**RECORDS FOR THIS TASK:**
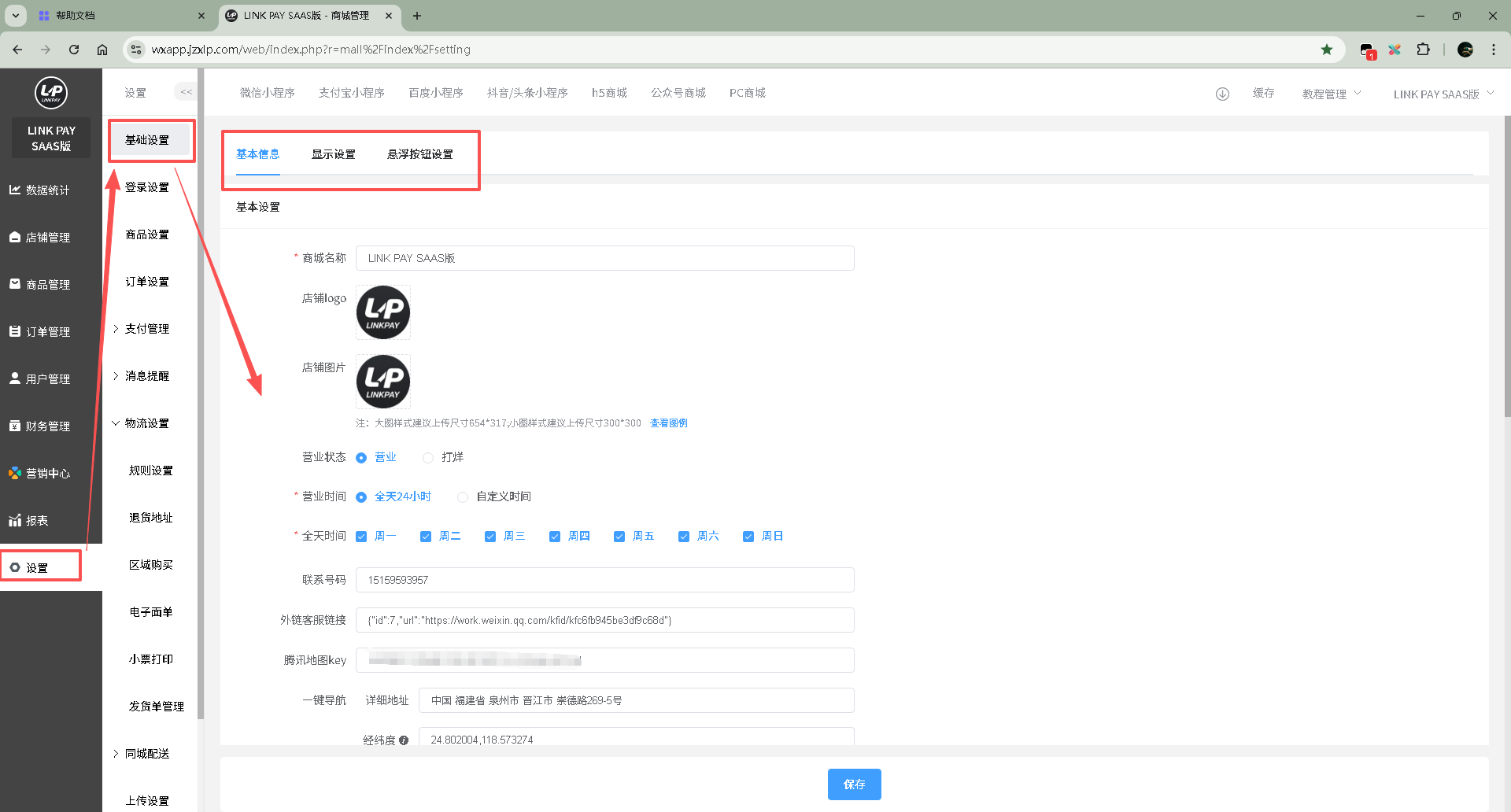Expand the 支付管理 submenu

(146, 329)
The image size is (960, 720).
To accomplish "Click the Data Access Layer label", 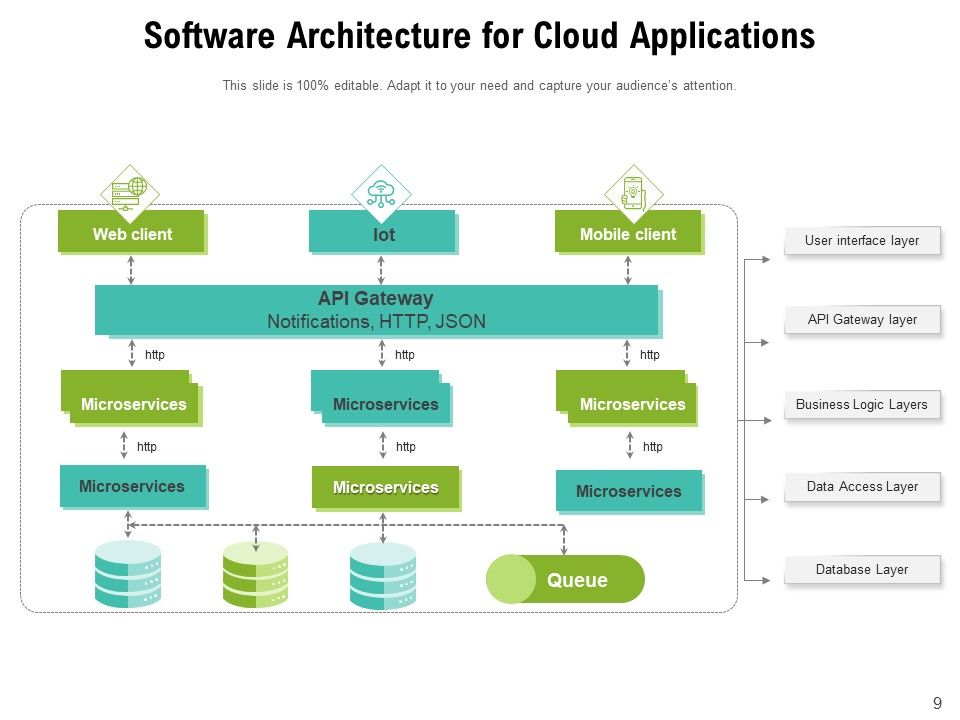I will pyautogui.click(x=862, y=486).
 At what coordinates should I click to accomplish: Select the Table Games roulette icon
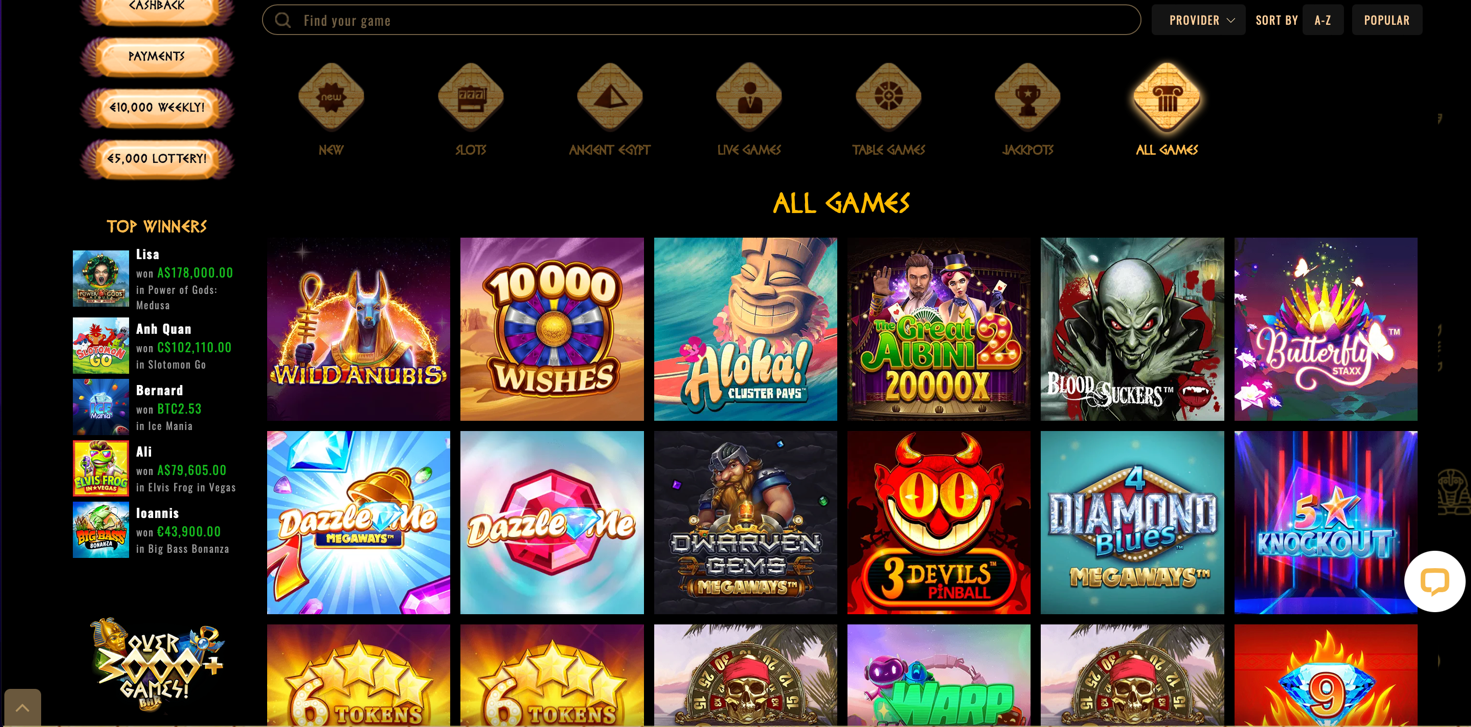point(888,97)
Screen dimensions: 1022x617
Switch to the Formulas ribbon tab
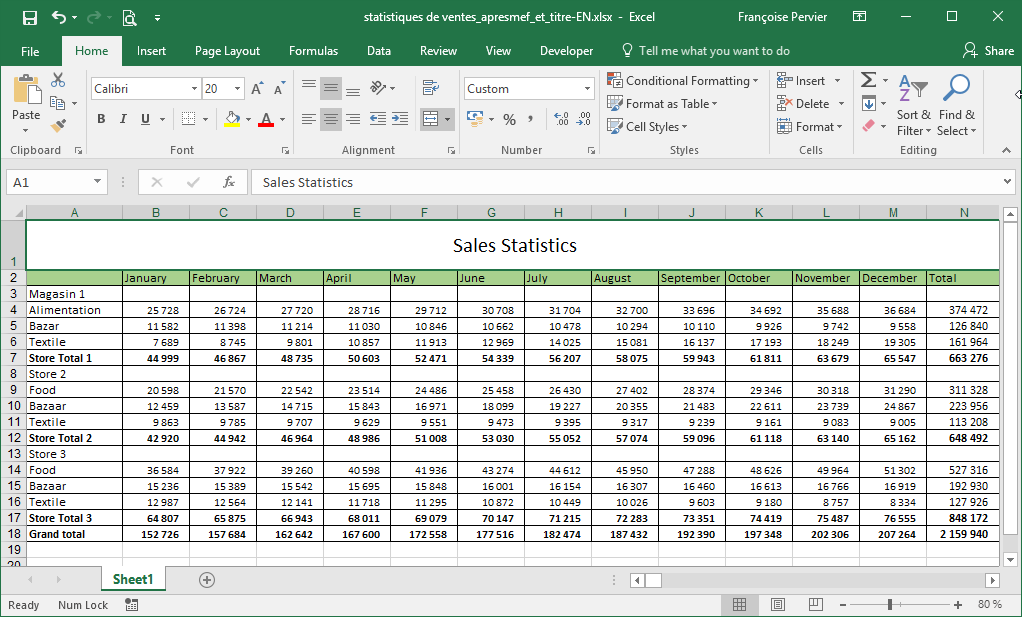pos(313,51)
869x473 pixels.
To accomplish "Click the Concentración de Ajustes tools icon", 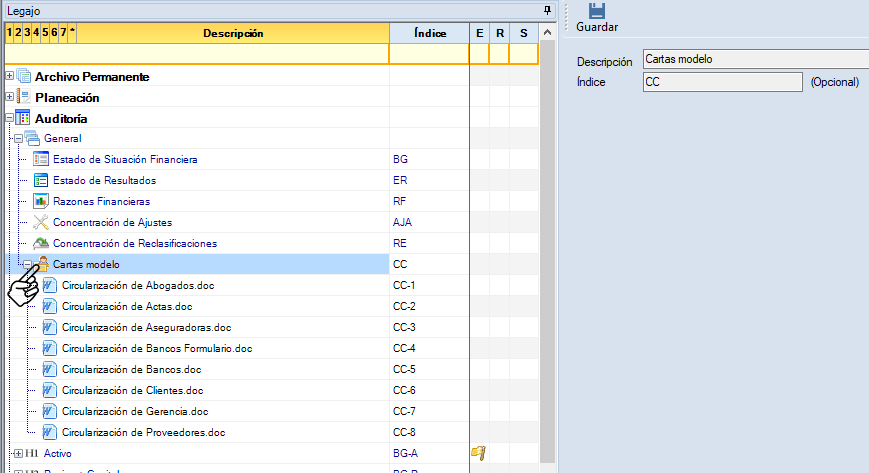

**ACTIVITY:** Reproduce the lines of the data that run from the one containing "869x473 pixels." to the final line, both included, exactly as they appear and without the pictures.

**SOLUTION BELOW:**
869x473 pixels.
To accomplish "Click the Concentración de Ajustes tools icon", 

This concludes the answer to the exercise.